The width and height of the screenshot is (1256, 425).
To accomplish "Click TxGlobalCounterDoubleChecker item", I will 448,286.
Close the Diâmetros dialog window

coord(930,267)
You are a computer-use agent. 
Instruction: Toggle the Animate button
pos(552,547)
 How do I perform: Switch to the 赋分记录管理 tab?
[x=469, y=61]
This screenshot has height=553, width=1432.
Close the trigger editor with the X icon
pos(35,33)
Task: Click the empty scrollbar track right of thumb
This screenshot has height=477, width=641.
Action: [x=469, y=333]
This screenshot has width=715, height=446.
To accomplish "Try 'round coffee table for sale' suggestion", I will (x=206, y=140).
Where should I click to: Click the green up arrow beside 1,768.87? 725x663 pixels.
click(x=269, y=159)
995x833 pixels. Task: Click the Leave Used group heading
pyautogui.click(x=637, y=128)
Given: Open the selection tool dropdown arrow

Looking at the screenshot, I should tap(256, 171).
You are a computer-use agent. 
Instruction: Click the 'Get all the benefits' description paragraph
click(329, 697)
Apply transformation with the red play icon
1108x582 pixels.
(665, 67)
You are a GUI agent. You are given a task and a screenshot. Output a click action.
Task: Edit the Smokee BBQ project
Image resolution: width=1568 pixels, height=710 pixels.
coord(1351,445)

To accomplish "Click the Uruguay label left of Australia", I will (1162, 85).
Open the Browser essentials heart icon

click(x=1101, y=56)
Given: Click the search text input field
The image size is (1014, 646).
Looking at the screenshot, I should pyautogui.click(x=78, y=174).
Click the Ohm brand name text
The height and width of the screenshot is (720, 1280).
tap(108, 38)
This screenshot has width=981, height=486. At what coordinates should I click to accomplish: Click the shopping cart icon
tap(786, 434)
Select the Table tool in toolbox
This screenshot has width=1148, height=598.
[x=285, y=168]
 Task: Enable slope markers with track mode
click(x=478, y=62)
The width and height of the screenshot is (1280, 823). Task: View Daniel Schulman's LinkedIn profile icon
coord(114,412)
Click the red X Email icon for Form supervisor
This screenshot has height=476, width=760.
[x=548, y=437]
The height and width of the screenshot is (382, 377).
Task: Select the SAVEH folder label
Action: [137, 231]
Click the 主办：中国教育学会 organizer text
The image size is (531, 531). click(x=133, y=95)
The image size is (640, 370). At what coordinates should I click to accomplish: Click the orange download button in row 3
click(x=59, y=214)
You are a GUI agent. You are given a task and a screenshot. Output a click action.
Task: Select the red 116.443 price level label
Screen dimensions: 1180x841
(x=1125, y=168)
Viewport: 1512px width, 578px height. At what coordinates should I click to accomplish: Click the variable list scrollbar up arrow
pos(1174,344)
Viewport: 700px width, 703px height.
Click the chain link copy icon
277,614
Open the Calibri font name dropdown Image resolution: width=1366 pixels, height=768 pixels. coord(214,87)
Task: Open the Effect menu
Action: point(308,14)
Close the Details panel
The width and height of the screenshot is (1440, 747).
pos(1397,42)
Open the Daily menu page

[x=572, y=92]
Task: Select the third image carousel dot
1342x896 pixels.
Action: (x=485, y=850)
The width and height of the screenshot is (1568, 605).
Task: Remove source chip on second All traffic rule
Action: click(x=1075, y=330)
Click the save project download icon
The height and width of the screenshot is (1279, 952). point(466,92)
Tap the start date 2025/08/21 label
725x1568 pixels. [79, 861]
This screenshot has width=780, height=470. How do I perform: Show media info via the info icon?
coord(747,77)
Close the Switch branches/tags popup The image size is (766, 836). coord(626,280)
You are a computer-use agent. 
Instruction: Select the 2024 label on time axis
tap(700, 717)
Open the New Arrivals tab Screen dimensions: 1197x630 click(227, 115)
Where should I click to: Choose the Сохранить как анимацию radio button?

◆ ◆ ◆

What's required is that all of the material be returned exactly.

The width and height of the screenshot is (1256, 425).
To accomplish "Click TxGlobalCounterDoubleChecker item", I will 448,286.
Close the Diâmetros dialog window

coord(930,267)
You are a computer-use agent. 
Instruction: Toggle the Animate button
pos(552,547)
 How do I perform: Switch to the 赋分记录管理 tab?
[x=469, y=61]
This screenshot has height=553, width=1432.
Close the trigger editor with the X icon
pos(35,33)
Task: Click the empty scrollbar track right of thumb
This screenshot has height=477, width=641.
Action: [x=469, y=333]
This screenshot has width=715, height=446.
To accomplish "Try 'round coffee table for sale' suggestion", I will (x=206, y=140).
Where should I click to: Click the green up arrow beside 1,768.87? 725x663 pixels.
click(x=269, y=159)
995x833 pixels. Task: Click the Leave Used group heading
pyautogui.click(x=637, y=128)
Given: Open the selection tool dropdown arrow

Looking at the screenshot, I should tap(256, 171).
You are a computer-use agent. 
Instruction: Click the 'Get all the benefits' description paragraph
click(329, 697)
Apply transformation with the red play icon
1108x582 pixels.
(665, 67)
You are a GUI agent. You are given a task and a screenshot. Output a click action.
Task: Edit the Smokee BBQ project
Image resolution: width=1568 pixels, height=710 pixels.
coord(1351,445)

To accomplish "Click the Uruguay label left of Australia", I will (1162, 85).
Open the Browser essentials heart icon

click(x=1101, y=56)
Given: Click the search text input field
The image size is (1014, 646).
Looking at the screenshot, I should pyautogui.click(x=78, y=174).
Click the Ohm brand name text
The height and width of the screenshot is (720, 1280).
tap(108, 38)
This screenshot has width=981, height=486. At what coordinates should I click to accomplish: Click the shopping cart icon
tap(786, 434)
Select the Table tool in toolbox
This screenshot has width=1148, height=598.
[x=285, y=168]
 Task: Enable slope markers with track mode
click(x=478, y=62)
The width and height of the screenshot is (1280, 823). Task: View Daniel Schulman's LinkedIn profile icon
coord(114,412)
Click the red X Email icon for Form supervisor
This screenshot has height=476, width=760.
[x=548, y=437]
The height and width of the screenshot is (382, 377).
Task: Select the SAVEH folder label
Action: [137, 231]
Click the 主办：中国教育学会 organizer text
The image size is (531, 531). click(x=133, y=95)
The image size is (640, 370). At what coordinates should I click to accomplish: Click the orange download button in row 3
click(x=59, y=214)
You are a GUI agent. You are given a task and a screenshot. Output a click action.
Task: Select the red 116.443 price level label
Screen dimensions: 1180x841
(x=1125, y=168)
Viewport: 1512px width, 578px height. At what coordinates should I click to accomplish: Click the variable list scrollbar up arrow
pos(1174,344)
Viewport: 700px width, 703px height.
Click the chain link copy icon
277,614
Open the Calibri font name dropdown Image resolution: width=1366 pixels, height=768 pixels. coord(214,87)
Task: Open the Effect menu
Action: point(308,14)
Close the Details panel
The width and height of the screenshot is (1440, 747).
pos(1397,42)
Open the Daily menu page

[x=572, y=92]
Task: Select the third image carousel dot
1342x896 pixels.
Action: (x=485, y=850)
The width and height of the screenshot is (1568, 605).
Task: Remove source chip on second All traffic rule
Action: click(x=1075, y=330)
Click the save project download icon
The height and width of the screenshot is (1279, 952). point(466,92)
Tap the start date 2025/08/21 label
725x1568 pixels. [79, 861]
This screenshot has width=780, height=470. How do I perform: Show media info via the info icon?
coord(747,77)
Close the Switch branches/tags popup The image size is (766, 836). coord(626,280)
You are a computer-use agent. 
Instruction: Select the 2024 label on time axis
tap(700, 717)
Open the New Arrivals tab Screen dimensions: 1197x630 click(227, 115)
Where should I click to: Choose the Сохранить как анимацию radio button?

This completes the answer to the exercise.